§ **Exercise aim**:
Convert the entries from the line with "How do I perform: Enable" up to and including their last line into a JSON list of strings, one string per line, leaving out blank lines.

══ Material to process ══

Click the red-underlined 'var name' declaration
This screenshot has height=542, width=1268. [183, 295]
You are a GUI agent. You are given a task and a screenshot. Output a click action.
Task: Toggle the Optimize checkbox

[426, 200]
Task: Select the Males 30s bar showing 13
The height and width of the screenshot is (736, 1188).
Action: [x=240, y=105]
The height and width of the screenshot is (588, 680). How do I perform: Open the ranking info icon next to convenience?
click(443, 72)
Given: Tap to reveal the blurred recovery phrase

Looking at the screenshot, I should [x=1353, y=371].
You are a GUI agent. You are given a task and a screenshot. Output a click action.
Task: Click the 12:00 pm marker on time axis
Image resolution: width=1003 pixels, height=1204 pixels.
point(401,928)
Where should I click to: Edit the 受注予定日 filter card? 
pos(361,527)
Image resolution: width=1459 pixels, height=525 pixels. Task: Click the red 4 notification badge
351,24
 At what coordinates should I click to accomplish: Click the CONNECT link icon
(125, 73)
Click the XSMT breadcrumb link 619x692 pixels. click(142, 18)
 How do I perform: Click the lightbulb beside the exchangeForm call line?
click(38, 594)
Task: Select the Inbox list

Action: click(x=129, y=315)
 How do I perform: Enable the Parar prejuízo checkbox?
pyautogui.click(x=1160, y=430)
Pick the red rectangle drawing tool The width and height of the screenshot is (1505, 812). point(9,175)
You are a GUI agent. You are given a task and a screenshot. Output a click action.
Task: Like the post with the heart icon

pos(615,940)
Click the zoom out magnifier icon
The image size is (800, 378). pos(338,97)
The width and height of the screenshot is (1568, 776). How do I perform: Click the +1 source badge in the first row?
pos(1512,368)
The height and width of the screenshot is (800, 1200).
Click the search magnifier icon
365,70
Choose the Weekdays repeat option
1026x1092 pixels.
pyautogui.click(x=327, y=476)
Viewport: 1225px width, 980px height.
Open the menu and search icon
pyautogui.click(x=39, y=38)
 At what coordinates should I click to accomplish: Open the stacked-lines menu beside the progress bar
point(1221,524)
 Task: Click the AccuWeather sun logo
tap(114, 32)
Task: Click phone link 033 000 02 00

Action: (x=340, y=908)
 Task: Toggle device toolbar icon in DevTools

═══

§ **Reply to the exercise**:
[
  " How do I perform: Enable the Parar prejuízo checkbox?",
  "pyautogui.click(x=1160, y=430)",
  "Pick the red rectangle drawing tool The width and height of the screenshot is (1505, 812). point(9,175)",
  "You are a GUI agent. You are given a task and a screenshot. Output a click action.",
  "Task: Like the post with the heart icon",
  "pos(615,940)",
  "Click the zoom out magnifier icon",
  "The image size is (800, 378). pos(338,97)",
  "The width and height of the screenshot is (1568, 776). How do I perform: Click the +1 source badge in the first row?",
  "pos(1512,368)",
  "The height and width of the screenshot is (800, 1200).",
  "Click the search magnifier icon",
  "365,70",
  "Choose the Weekdays repeat option",
  "1026x1092 pixels.",
  "pyautogui.click(x=327, y=476)",
  "Viewport: 1225px width, 980px height.",
  "Open the menu and search icon",
  "pyautogui.click(x=39, y=38)",
  " At what coordinates should I click to accomplish: Open the stacked-lines menu beside the progress bar",
  "point(1221,524)",
  " Task: Click the AccuWeather sun logo",
  "tap(114, 32)",
  "Task: Click phone link 033 000 02 00",
  "Action: (x=340, y=908)",
  " Task: Toggle device toolbar icon in DevTools"
]